MATERIAL SUPPLIED:
<<<<
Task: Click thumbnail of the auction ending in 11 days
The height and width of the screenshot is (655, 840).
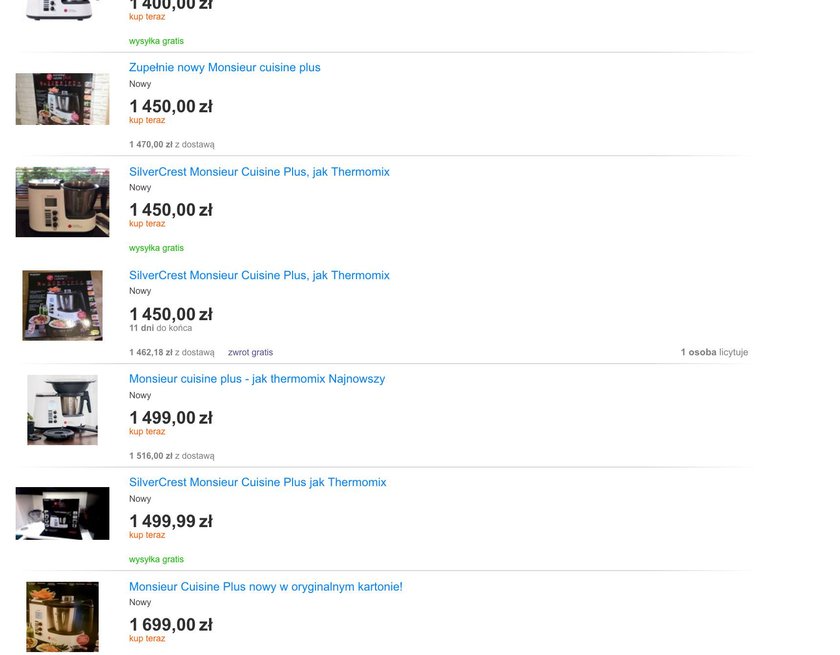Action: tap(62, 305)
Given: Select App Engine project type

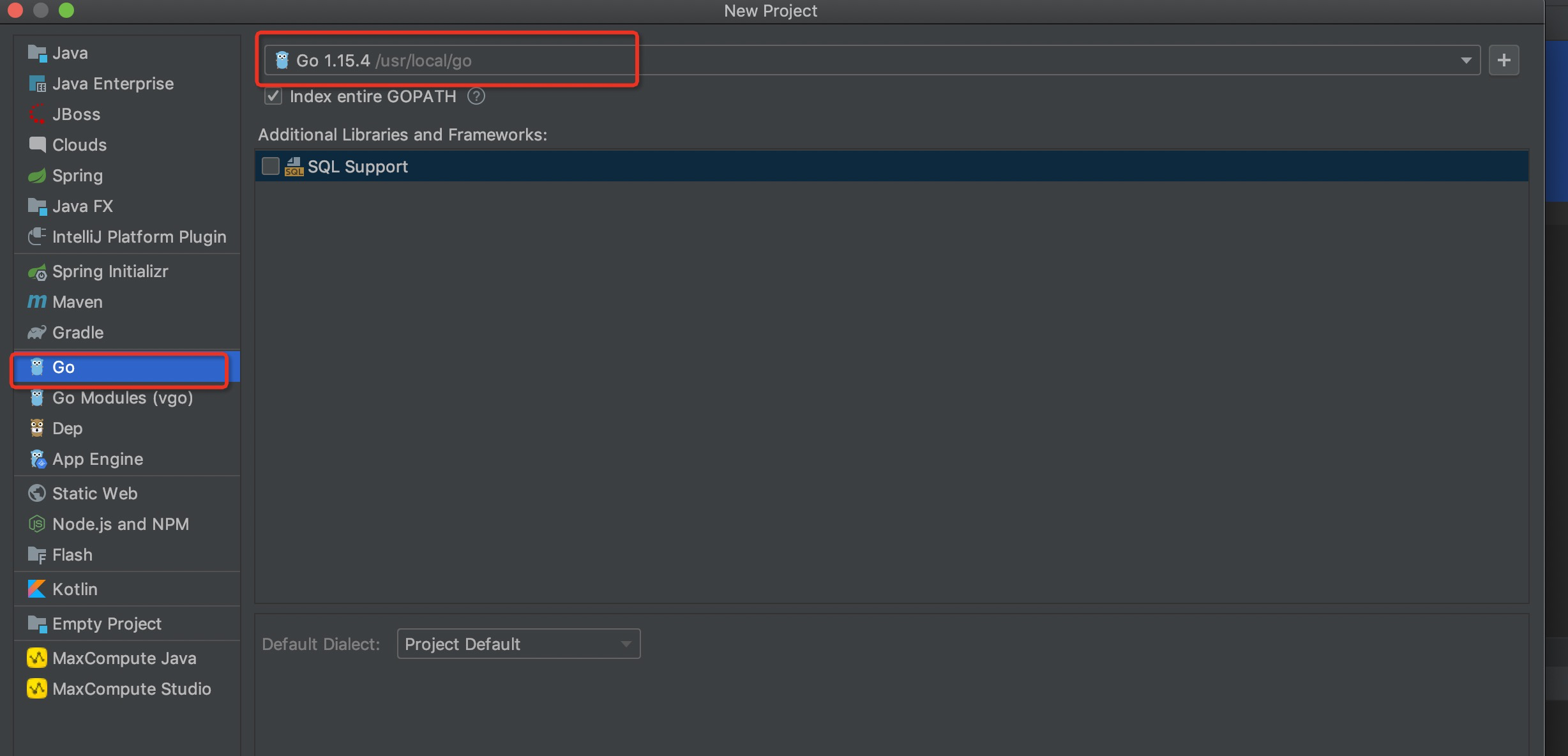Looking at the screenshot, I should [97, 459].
>>>>
<<<<
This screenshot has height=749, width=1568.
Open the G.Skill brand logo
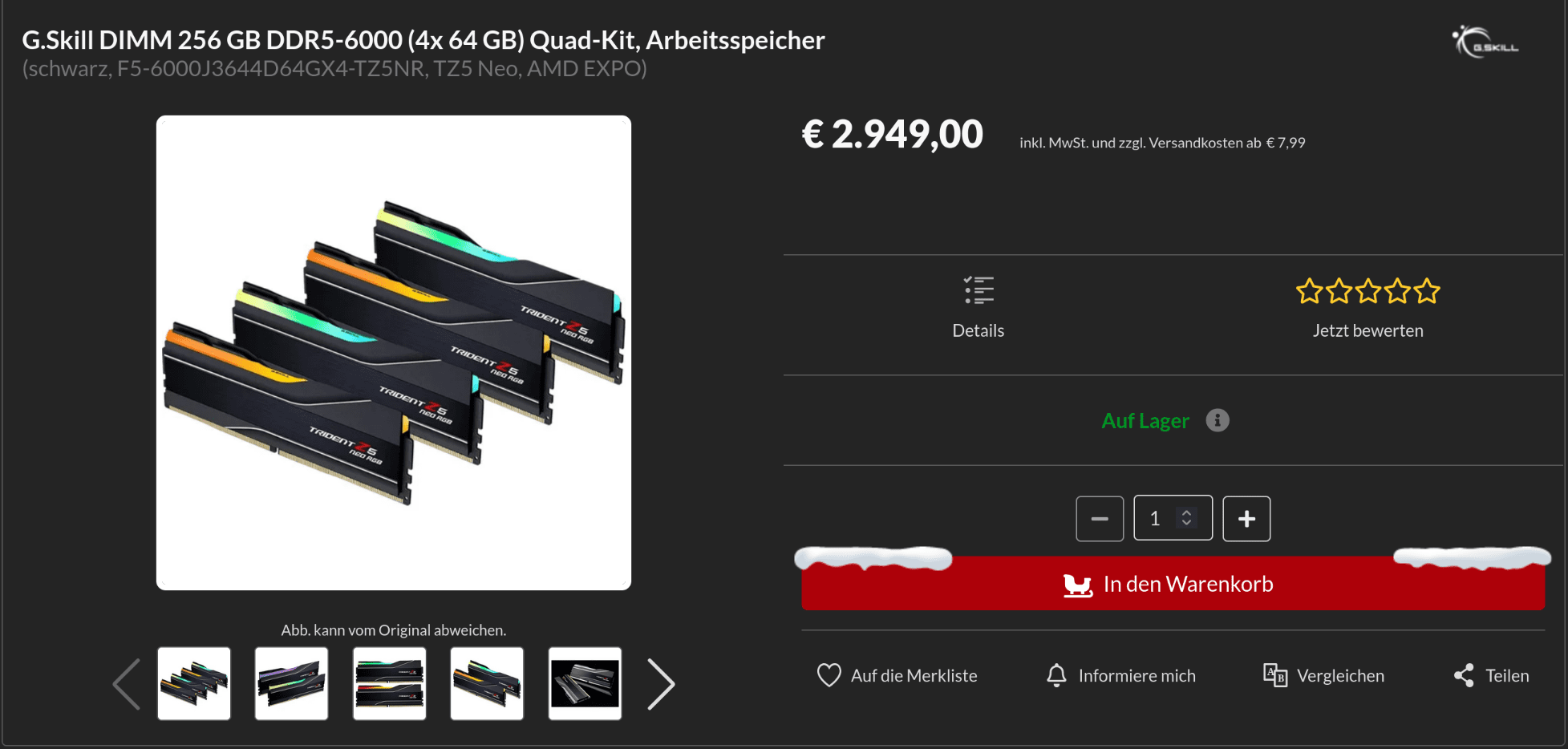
>>>>
EXERCISE OBJECTIVE:
Reproduce the entries above verbatim, from the line containing "Task: Click thumbnail" through the line containing "Looking at the", both lines included. Omit the pictures.

WRITTEN ANSWER:
Task: Click thumbnail of the auction ending in 11 days
The height and width of the screenshot is (655, 840).
Action: tap(62, 305)
Given: Select App Engine project type

Looking at the screenshot, I should [97, 459].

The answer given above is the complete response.